§ **Check your understanding**
A: Retype the passage on BP-Cx-1 binding targets word for word, starting at "In vitro studies" and ending at "the present work.".
B: According to the passage on BP-Cx-1 binding targets, at what concentration was the assay of BP-Cx-1 biological activity conducted?

The conducted studies allowed us to conclude that the BP-Cx-1, lignin derivative used in this study, is characterized by dominating contribution of polyphenolic compounds with molecular weights ranging from 300 to 1200 Da along with the presence of low molecular weight compartments of aliphatic character (e.g., terpenoids, fatty acids), and condensed aromatic compounds (e.g., flavonoids).

In vitro studies

Given the results of structural characterization of the lignin derivative under study, which revealed its molecular diversity, we have started exploration of its potential action targets, using the Diversity profile panel of Eurofins, which is composed of 71 binding and 27 enzyme assays (see Supplementary File 1). The binding assay panel has roughly an equal number of selective, central and peripheral therapeutically relevant targets. The enzyme assay panel is particularly focused on phosphatases and specific enzymes involved in cell cycle regulation. This profile is designed for the assessment of the biological diversity and potential adverse activity of Lead discovery candidates. Only the results of the binding assays were used in the present work.

The corresponding assay of BP-Cx-1 biological activity was conducted at the highest achievable concentration of 0.0042% (V/V). The thirteen cases of nonspecific interference of BP-Cx-1 with the assay and the pronounced BP-Cx-1 binding (over 50%) to 22 targets (Table 2) were identified.

Table 2: Binding targets of BP-Cx-1 identified by Diversity Profile–P9 panel

Receptor family

Target

Protein/protein family symbol

Inhibition%

Adenosine receptors

A1 (h)

ADORA1

62.1%

A2A (h)

ADORA2A

86.6%

Adrenergic receptors

α2

ADRA2A-C

52.2%

β1 (h)

ADRB1

51.5%

β2 (h)

ADRB2

71.4%

GABAA (γ-Aminobutyric acid)

BZD

GABRA1

53.8%

Glutamate

AMPA

GRIA 1-4

90.9%

Kainate

GRIK 1-5

84.3%

Bradykinin receptors

B1 (h)

BDKRB1

76.7%

Dopamine receptors

D4.4 (h)

DRD4

62.7%

Histamine receptors

H1 (h)

HRH1

57.6%

Cholinergic receptors

α4β2 (h)

CHRNB2, CHRNA4

73.5%

M

CHRM1-5

96.3%

Vasopressin receptor

V2 (h)

AVPR2

69.8%

V1a (h)

AVPR1A

56.4%

Ion channels

KATP

KCNJ

50.3%

Transporters

GABA

SLC6A1

71.5%

Thyroid Stimulating Hormone receptor

TRH1 (h)

TSHR

68.8%

Glucocorticoid receptor

GR (h)

NR3C1

63.2%

Serotonin receptor

5-HT1

HTR1 A,B,D,E,F

81%

Purinergic receptors

P2X

P2RX1-7

64%

P2Y

P2RY1,2,4,6,11–14

52.6%

Prostanoid receptors

EP2 (h)

PTGER2

52.4%

IP (PGI2)

PTGIR

68.7%

The results show that interaction of BP-Cx-1 with multiple targets was detected. The majority of the identified targets belong to neurotransmitters receptors, ligand-gated ion channels and transporters, which are expressed in central and peripheral nervous systems. Given that drugs, which contain BP-Cx-1 ligand, are developed for antitumor therapy or as supportive care for cancer patients [35], of particular interest was to identify molecular targets, which are involved in modulation of inflammation and immune response.

Saved entries:
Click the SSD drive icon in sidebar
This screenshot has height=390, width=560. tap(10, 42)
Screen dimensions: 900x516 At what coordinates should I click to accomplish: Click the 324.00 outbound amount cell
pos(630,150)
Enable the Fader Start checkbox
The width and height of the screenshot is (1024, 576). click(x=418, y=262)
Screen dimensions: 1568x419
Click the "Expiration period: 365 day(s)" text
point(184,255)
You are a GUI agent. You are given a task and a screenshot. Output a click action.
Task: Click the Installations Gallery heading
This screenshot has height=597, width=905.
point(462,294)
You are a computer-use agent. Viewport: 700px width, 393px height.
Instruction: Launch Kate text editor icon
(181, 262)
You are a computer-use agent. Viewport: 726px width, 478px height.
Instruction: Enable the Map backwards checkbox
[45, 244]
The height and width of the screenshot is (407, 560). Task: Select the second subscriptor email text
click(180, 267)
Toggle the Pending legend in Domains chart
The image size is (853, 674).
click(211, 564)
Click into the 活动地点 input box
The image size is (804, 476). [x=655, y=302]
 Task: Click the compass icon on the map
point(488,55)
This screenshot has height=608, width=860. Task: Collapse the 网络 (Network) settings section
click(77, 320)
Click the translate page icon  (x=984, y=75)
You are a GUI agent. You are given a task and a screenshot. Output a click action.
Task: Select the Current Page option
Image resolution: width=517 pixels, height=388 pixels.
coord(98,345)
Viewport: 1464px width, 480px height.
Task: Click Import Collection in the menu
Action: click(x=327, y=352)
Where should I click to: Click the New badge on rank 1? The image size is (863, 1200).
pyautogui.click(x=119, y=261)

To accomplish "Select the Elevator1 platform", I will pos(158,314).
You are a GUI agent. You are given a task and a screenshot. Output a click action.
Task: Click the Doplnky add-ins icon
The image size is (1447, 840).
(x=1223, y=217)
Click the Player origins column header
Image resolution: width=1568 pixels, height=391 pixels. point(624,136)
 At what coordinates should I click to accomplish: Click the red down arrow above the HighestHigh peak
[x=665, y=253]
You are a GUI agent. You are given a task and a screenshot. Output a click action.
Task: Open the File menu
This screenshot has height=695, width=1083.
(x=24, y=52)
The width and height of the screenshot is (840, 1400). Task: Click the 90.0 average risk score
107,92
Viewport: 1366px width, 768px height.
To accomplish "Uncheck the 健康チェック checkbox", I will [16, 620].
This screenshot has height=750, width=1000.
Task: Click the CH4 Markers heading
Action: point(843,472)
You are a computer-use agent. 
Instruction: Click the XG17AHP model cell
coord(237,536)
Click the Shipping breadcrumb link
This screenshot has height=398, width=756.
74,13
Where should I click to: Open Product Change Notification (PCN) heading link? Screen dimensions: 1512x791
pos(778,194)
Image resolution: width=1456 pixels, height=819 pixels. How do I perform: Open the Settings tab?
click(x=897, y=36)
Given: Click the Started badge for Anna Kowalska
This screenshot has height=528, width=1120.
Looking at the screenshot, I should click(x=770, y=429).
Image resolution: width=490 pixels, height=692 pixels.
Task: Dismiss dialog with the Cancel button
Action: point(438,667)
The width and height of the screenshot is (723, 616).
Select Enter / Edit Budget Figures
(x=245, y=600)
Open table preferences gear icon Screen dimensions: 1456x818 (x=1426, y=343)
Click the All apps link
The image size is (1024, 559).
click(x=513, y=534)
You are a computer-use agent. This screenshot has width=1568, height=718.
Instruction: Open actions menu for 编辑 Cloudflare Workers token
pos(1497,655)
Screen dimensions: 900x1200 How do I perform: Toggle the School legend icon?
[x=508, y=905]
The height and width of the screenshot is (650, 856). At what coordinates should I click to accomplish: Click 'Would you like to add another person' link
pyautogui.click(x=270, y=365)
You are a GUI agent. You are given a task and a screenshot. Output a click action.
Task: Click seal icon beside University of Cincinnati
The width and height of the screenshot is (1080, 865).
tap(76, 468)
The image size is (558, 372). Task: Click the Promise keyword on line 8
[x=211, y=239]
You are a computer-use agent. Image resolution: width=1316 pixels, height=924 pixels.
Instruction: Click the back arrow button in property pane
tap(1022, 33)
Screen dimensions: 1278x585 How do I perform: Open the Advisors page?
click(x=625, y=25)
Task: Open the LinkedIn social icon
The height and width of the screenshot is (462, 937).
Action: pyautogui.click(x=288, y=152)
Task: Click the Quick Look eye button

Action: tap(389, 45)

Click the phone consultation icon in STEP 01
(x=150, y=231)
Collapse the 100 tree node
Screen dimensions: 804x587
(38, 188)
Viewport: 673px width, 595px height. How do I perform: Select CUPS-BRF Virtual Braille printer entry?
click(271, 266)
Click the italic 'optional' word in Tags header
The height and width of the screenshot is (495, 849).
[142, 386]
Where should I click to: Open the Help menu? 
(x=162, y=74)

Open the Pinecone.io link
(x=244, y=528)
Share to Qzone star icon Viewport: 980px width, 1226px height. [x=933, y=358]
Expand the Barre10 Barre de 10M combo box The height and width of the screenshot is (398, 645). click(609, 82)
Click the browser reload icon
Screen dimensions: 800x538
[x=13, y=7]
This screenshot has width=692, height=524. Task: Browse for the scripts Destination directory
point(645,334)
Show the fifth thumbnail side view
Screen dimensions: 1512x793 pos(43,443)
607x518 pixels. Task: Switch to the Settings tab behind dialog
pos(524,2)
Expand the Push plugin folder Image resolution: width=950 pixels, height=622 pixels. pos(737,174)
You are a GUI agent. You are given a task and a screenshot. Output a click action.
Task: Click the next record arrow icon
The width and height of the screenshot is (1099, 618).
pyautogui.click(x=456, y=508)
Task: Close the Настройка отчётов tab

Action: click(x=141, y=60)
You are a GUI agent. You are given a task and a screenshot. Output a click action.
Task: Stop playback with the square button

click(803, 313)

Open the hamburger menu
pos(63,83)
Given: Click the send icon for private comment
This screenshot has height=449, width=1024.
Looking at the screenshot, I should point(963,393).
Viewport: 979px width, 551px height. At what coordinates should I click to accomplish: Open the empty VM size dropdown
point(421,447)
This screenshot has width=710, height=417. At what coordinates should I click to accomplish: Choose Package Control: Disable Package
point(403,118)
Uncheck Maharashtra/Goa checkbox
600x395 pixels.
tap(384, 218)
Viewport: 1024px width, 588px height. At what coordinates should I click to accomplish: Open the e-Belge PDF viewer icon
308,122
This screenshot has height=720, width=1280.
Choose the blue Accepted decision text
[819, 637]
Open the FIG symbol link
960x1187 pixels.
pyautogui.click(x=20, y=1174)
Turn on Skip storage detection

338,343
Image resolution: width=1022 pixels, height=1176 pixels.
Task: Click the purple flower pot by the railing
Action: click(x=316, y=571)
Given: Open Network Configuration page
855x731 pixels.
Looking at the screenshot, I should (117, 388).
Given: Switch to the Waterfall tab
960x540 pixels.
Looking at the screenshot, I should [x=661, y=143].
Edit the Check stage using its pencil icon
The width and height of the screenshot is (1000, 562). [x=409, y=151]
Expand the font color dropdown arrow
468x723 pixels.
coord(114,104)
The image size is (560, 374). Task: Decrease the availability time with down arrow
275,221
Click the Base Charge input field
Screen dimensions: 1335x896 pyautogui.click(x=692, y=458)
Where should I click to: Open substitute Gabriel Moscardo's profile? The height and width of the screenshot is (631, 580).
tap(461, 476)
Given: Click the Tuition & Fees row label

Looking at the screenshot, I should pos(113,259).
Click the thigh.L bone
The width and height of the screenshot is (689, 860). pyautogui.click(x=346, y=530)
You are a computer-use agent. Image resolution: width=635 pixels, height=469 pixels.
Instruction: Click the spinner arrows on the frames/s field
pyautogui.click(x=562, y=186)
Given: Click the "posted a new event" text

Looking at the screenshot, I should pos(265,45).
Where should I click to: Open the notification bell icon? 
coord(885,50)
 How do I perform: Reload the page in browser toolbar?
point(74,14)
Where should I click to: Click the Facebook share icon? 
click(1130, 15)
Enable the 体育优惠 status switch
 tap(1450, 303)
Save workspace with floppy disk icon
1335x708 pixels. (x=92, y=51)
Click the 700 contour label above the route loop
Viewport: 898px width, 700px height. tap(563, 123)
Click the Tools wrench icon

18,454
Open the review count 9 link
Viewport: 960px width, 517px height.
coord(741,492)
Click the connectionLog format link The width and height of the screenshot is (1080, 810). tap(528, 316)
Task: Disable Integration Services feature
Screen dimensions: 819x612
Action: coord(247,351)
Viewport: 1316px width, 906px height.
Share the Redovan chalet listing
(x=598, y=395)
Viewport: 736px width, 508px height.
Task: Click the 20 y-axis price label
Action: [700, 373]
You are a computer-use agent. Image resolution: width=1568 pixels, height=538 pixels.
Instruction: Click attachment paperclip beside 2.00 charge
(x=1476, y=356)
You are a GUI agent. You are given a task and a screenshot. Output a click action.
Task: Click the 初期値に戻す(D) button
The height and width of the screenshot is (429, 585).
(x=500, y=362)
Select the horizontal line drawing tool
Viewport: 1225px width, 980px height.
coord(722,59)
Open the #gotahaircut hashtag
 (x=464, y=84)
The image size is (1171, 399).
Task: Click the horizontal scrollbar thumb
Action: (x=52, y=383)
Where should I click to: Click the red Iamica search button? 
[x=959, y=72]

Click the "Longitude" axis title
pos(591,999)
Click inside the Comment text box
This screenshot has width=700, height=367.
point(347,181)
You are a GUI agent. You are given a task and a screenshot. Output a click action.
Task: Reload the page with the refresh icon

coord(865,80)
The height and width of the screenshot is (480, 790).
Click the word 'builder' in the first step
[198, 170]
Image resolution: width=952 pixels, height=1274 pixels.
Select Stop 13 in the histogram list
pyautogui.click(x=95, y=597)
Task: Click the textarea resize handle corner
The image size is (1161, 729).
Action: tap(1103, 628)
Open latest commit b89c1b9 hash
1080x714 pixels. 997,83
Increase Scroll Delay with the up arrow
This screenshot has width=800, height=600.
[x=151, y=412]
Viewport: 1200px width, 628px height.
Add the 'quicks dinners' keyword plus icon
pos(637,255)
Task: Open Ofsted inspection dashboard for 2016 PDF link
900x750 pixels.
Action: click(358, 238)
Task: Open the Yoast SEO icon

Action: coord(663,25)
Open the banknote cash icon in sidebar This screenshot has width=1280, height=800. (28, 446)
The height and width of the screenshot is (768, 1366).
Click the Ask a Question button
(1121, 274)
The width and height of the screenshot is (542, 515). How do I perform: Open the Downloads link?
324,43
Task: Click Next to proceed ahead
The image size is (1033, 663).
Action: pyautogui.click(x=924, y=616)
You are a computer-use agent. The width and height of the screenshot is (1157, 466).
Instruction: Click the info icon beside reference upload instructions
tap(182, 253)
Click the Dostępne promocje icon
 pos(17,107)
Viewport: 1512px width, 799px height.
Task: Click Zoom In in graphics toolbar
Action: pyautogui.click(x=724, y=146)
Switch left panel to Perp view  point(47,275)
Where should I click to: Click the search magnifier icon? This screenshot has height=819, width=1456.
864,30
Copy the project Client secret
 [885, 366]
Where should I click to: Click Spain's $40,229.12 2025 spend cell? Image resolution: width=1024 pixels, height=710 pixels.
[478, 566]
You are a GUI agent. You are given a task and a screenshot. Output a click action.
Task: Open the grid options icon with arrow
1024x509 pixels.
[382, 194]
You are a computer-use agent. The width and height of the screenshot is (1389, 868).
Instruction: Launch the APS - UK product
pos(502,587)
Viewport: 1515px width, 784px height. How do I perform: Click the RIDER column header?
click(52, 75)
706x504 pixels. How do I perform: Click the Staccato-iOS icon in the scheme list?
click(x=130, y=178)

§ **Answers to this exercise**
A:
In vitro studies

Given the results of structural characterization of the lignin derivative under study, which revealed its molecular diversity, we have started exploration of its potential action targets, using the Diversity profile panel of Eurofins, which is composed of 71 binding and 27 enzyme assays (see Supplementary File 1). The binding assay panel has roughly an equal number of selective, central and peripheral therapeutically relevant targets. The enzyme assay panel is particularly focused on phosphatases and specific enzymes involved in cell cycle regulation. This profile is designed for the assessment of the biological diversity and potential adverse activity of Lead discovery candidates. Only the results of the binding assays were used in the present work.

B: 0.0042% (V/V), the highest achievable concentration